(WHAT IS NEEDED)
Write all of the entries out again exactly.
=== DATA RECORDS ===
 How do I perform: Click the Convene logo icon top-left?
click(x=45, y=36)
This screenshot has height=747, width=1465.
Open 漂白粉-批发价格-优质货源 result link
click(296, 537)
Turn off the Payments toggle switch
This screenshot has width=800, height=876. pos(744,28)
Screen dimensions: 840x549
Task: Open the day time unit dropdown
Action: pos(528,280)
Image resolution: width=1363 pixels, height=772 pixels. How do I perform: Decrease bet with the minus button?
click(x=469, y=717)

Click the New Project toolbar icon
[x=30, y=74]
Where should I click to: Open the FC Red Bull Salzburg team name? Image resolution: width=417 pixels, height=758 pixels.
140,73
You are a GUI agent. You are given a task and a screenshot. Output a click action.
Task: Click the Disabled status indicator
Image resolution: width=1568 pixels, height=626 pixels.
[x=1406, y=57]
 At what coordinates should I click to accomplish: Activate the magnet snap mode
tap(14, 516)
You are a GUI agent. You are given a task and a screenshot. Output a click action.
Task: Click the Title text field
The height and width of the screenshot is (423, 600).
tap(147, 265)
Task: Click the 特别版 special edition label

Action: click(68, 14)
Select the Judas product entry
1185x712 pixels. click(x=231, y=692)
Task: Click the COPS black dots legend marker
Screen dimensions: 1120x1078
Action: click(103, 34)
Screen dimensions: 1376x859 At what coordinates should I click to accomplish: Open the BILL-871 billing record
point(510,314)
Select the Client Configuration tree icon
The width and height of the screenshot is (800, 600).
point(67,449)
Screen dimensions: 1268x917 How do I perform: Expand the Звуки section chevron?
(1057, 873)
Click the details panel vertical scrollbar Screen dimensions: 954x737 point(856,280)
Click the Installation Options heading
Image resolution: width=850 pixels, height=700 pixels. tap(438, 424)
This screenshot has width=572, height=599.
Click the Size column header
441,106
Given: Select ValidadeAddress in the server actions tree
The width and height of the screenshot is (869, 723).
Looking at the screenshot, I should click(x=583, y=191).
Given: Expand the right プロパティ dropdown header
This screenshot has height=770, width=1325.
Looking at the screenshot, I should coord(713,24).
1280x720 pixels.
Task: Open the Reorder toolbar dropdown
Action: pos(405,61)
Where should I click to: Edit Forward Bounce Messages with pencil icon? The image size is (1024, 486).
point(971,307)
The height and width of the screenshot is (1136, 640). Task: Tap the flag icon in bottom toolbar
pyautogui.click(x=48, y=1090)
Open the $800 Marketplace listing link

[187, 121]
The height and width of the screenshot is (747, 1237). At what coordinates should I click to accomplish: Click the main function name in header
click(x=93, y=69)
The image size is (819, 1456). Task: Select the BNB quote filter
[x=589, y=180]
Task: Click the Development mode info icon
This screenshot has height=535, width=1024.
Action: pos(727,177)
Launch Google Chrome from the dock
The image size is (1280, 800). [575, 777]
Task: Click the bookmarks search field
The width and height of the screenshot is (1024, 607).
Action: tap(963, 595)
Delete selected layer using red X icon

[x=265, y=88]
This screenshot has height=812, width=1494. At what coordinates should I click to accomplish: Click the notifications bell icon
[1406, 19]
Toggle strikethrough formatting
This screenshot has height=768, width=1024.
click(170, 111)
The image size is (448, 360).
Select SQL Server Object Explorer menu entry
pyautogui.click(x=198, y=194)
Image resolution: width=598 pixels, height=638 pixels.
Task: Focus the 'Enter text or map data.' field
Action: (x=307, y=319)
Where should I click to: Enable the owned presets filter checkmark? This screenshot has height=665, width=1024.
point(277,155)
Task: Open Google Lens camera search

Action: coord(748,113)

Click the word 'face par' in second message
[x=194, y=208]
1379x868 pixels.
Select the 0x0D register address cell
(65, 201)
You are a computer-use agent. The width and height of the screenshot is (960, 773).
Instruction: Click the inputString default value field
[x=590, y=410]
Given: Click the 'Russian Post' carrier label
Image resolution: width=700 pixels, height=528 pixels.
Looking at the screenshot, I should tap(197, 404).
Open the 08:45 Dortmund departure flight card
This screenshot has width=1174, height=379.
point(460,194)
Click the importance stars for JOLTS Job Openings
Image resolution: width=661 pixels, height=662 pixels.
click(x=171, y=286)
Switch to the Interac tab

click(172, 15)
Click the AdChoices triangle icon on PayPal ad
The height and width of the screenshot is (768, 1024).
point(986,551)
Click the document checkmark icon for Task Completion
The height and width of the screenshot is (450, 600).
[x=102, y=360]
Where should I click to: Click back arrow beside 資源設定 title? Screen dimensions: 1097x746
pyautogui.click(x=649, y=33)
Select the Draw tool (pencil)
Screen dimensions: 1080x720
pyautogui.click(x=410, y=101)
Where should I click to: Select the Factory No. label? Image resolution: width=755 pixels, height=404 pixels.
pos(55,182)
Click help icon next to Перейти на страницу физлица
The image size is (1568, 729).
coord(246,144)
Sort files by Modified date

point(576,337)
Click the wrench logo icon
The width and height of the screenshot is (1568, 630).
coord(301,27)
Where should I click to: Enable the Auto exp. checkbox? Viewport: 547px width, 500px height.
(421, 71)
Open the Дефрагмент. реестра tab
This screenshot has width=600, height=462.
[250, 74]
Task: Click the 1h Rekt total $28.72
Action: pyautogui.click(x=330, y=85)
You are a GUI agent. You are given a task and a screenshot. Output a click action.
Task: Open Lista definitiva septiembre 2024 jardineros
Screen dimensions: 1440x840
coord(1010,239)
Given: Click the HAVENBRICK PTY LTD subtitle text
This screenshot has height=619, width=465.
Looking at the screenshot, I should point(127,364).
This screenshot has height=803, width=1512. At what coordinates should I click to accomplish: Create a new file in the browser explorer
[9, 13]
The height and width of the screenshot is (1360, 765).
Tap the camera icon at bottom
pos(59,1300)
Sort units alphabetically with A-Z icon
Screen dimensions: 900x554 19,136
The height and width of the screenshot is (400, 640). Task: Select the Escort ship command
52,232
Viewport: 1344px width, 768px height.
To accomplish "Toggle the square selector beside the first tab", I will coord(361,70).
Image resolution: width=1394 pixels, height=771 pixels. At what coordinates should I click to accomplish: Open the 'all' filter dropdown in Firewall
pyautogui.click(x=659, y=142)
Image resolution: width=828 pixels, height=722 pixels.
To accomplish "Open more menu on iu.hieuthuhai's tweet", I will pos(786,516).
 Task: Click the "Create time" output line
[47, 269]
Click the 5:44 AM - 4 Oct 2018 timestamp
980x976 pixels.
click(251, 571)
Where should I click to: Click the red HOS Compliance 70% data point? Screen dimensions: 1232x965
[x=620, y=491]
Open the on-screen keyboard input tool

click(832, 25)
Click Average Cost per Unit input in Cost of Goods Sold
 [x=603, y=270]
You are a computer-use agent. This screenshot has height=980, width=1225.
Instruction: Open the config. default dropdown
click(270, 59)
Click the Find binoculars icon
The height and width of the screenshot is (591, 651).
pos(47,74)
===
(SOLUTION BELOW)
 How do I perform: Click the Convene logo icon top-left?
click(x=45, y=36)
This screenshot has height=747, width=1465.
Open 漂白粉-批发价格-优质货源 result link
click(296, 537)
Turn off the Payments toggle switch
This screenshot has width=800, height=876. pos(744,28)
Screen dimensions: 840x549
Task: Open the day time unit dropdown
Action: pos(528,280)
Image resolution: width=1363 pixels, height=772 pixels. How do I perform: Decrease bet with the minus button?
click(x=469, y=717)

Click the New Project toolbar icon
[x=30, y=74]
Where should I click to: Open the FC Red Bull Salzburg team name? Image resolution: width=417 pixels, height=758 pixels.
140,73
You are a GUI agent. You are given a task and a screenshot. Output a click action.
Task: Click the Disabled status indicator
Image resolution: width=1568 pixels, height=626 pixels.
[x=1406, y=57]
 At what coordinates should I click to accomplish: Activate the magnet snap mode
tap(14, 516)
You are a GUI agent. You are given a task and a screenshot. Output a click action.
Task: Click the Title text field
The height and width of the screenshot is (423, 600).
tap(147, 265)
Task: Click the 特别版 special edition label

Action: click(68, 14)
Select the Judas product entry
1185x712 pixels. click(x=231, y=692)
Task: Click the COPS black dots legend marker
Screen dimensions: 1120x1078
Action: click(103, 34)
Screen dimensions: 1376x859 At what coordinates should I click to accomplish: Open the BILL-871 billing record
point(510,314)
Select the Client Configuration tree icon
The width and height of the screenshot is (800, 600).
point(67,449)
Screen dimensions: 1268x917 How do I perform: Expand the Звуки section chevron?
(1057, 873)
Click the details panel vertical scrollbar Screen dimensions: 954x737 point(856,280)
Click the Installation Options heading
Image resolution: width=850 pixels, height=700 pixels. tap(438, 424)
This screenshot has width=572, height=599.
Click the Size column header
441,106
Given: Select ValidadeAddress in the server actions tree
The width and height of the screenshot is (869, 723).
Looking at the screenshot, I should click(x=583, y=191).
Given: Expand the right プロパティ dropdown header
This screenshot has height=770, width=1325.
Looking at the screenshot, I should coord(713,24).
1280x720 pixels.
Task: Open the Reorder toolbar dropdown
Action: pos(405,61)
Where should I click to: Edit Forward Bounce Messages with pencil icon? The image size is (1024, 486).
point(971,307)
The height and width of the screenshot is (1136, 640). Task: Tap the flag icon in bottom toolbar
pyautogui.click(x=48, y=1090)
Open the $800 Marketplace listing link

[187, 121]
The height and width of the screenshot is (747, 1237). At what coordinates should I click to accomplish: Click the main function name in header
click(x=93, y=69)
The image size is (819, 1456). Task: Select the BNB quote filter
[x=589, y=180]
Task: Click the Development mode info icon
This screenshot has height=535, width=1024.
Action: pos(727,177)
Launch Google Chrome from the dock
The image size is (1280, 800). [575, 777]
Task: Click the bookmarks search field
The width and height of the screenshot is (1024, 607).
Action: tap(963, 595)
Delete selected layer using red X icon

[x=265, y=88]
This screenshot has height=812, width=1494. At what coordinates should I click to accomplish: Click the notifications bell icon
[1406, 19]
Toggle strikethrough formatting
This screenshot has height=768, width=1024.
click(170, 111)
The image size is (448, 360).
Select SQL Server Object Explorer menu entry
pyautogui.click(x=198, y=194)
Image resolution: width=598 pixels, height=638 pixels.
Task: Focus the 'Enter text or map data.' field
Action: (x=307, y=319)
Where should I click to: Enable the owned presets filter checkmark? This screenshot has height=665, width=1024.
point(277,155)
Task: Open Google Lens camera search

Action: coord(748,113)

Click the word 'face par' in second message
[x=194, y=208]
1379x868 pixels.
Select the 0x0D register address cell
(65, 201)
You are a computer-use agent. The width and height of the screenshot is (960, 773).
Instruction: Click the inputString default value field
[x=590, y=410]
Given: Click the 'Russian Post' carrier label
Image resolution: width=700 pixels, height=528 pixels.
Looking at the screenshot, I should tap(197, 404).
Open the 08:45 Dortmund departure flight card
This screenshot has width=1174, height=379.
point(460,194)
Click the importance stars for JOLTS Job Openings
Image resolution: width=661 pixels, height=662 pixels.
click(x=171, y=286)
Switch to the Interac tab

click(172, 15)
Click the AdChoices triangle icon on PayPal ad
The height and width of the screenshot is (768, 1024).
point(986,551)
Click the document checkmark icon for Task Completion
The height and width of the screenshot is (450, 600).
[x=102, y=360]
Where should I click to: Click back arrow beside 資源設定 title? Screen dimensions: 1097x746
pyautogui.click(x=649, y=33)
Select the Draw tool (pencil)
Screen dimensions: 1080x720
pyautogui.click(x=410, y=101)
Where should I click to: Select the Factory No. label? Image resolution: width=755 pixels, height=404 pixels.
pos(55,182)
Click help icon next to Перейти на страницу физлица
The image size is (1568, 729).
coord(246,144)
Sort files by Modified date

point(576,337)
Click the wrench logo icon
The width and height of the screenshot is (1568, 630).
coord(301,27)
Where should I click to: Enable the Auto exp. checkbox? Viewport: 547px width, 500px height.
(421, 71)
Open the Дефрагмент. реестра tab
This screenshot has width=600, height=462.
[250, 74]
Task: Click the 1h Rekt total $28.72
Action: pyautogui.click(x=330, y=85)
You are a GUI agent. You are given a task and a screenshot. Output a click action.
Task: Open Lista definitiva septiembre 2024 jardineros
Screen dimensions: 1440x840
coord(1010,239)
Given: Click the HAVENBRICK PTY LTD subtitle text
This screenshot has height=619, width=465.
Looking at the screenshot, I should point(127,364).
This screenshot has height=803, width=1512. At what coordinates should I click to accomplish: Create a new file in the browser explorer
[9, 13]
The height and width of the screenshot is (1360, 765).
Tap the camera icon at bottom
pos(59,1300)
Sort units alphabetically with A-Z icon
Screen dimensions: 900x554 19,136
The height and width of the screenshot is (400, 640). Task: Select the Escort ship command
52,232
Viewport: 1344px width, 768px height.
To accomplish "Toggle the square selector beside the first tab", I will coord(361,70).
Image resolution: width=1394 pixels, height=771 pixels. At what coordinates should I click to accomplish: Open the 'all' filter dropdown in Firewall
pyautogui.click(x=659, y=142)
Image resolution: width=828 pixels, height=722 pixels.
To accomplish "Open more menu on iu.hieuthuhai's tweet", I will pos(786,516).
 Task: Click the "Create time" output line
[47, 269]
Click the 5:44 AM - 4 Oct 2018 timestamp
980x976 pixels.
click(251, 571)
Where should I click to: Click the red HOS Compliance 70% data point? Screen dimensions: 1232x965
[x=620, y=491]
Open the on-screen keyboard input tool

click(832, 25)
Click Average Cost per Unit input in Cost of Goods Sold
 [x=603, y=270]
You are a computer-use agent. This screenshot has height=980, width=1225.
Instruction: Open the config. default dropdown
click(270, 59)
Click the Find binoculars icon
The height and width of the screenshot is (591, 651).
pos(47,74)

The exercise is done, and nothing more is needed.